Although it is crucial for knee stability, injury to the posterior cruciate ligament is, fortunately, relatively rare. The posterior cruciate ligament sits behind the ACL, and is responsible for stopping the tibia from sliding too far backwards. It also works to keep the tibia in alignment beneath the femur.
Injuries occur in two different ways:
- When the knee is bent, and something forces the tibia backwards - the so-called "dashboard injury."
- Hyperflexion of the knee, with the foot pointing downwards.
Either of these movements can stress the posterior cruciate ligament, resulting in a tear.
Symptoms of a PCL injury include knee pain, swelling, and decreased range of motion. Diagnosis will involve a history of the mechanism of injury, maneuvers to test the function of the PCL, and quite possibly X-rays or an MRI - it is quite common for other damage to occur alongside a PCL tear.

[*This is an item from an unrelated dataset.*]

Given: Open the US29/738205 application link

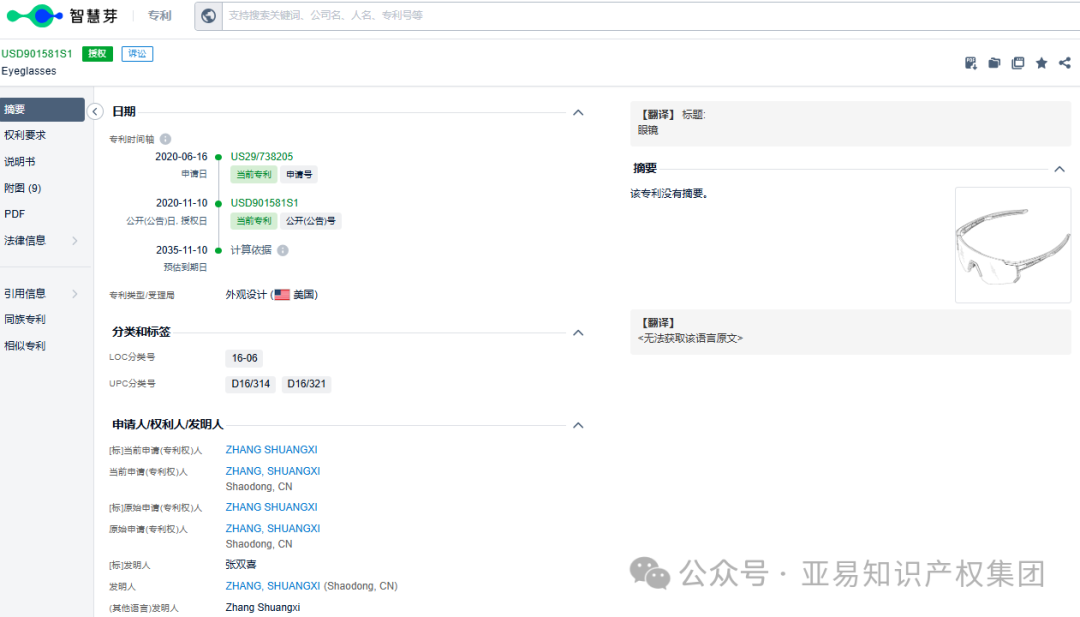Looking at the screenshot, I should coord(260,156).
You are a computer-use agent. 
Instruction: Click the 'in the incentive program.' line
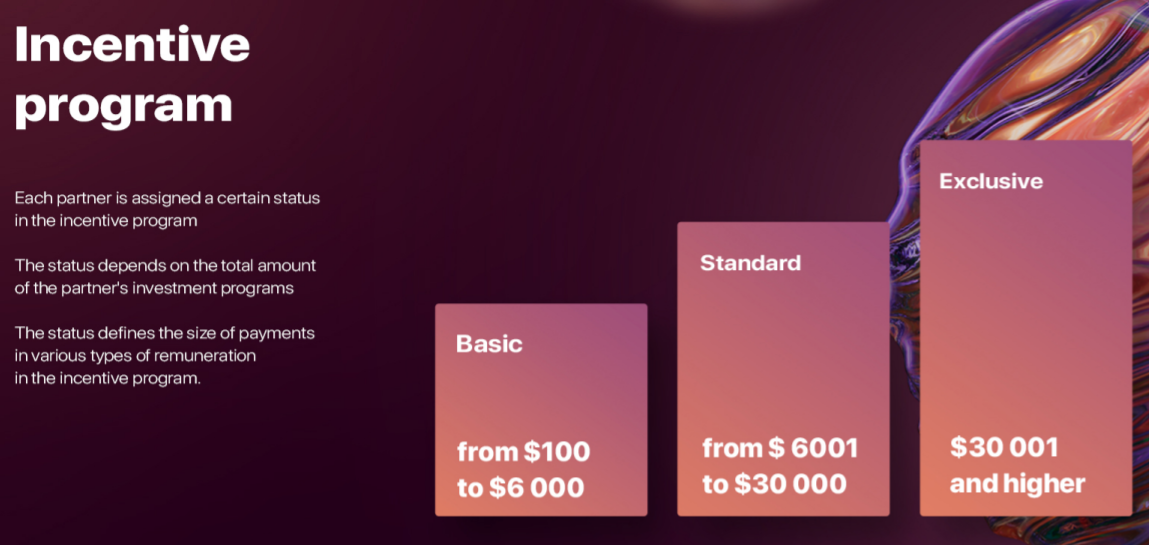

Unfortunately there is little agreement within the medical community on the best treatment of a PCL tear. Pain and swelling can be reduced with ice, elevation, and the use of crutches, and physiotherapy can help to improve knee function and to maximize the strength of the other structures of the knee.
Surgery is controversial. It is technically difficult, and many surgeons do not see the benefit of PCL reconstruction. Typically surgery will only be recommended for patients who have injured several knee structures, or are unable to perform normal activities due to recurrent instability in the knee.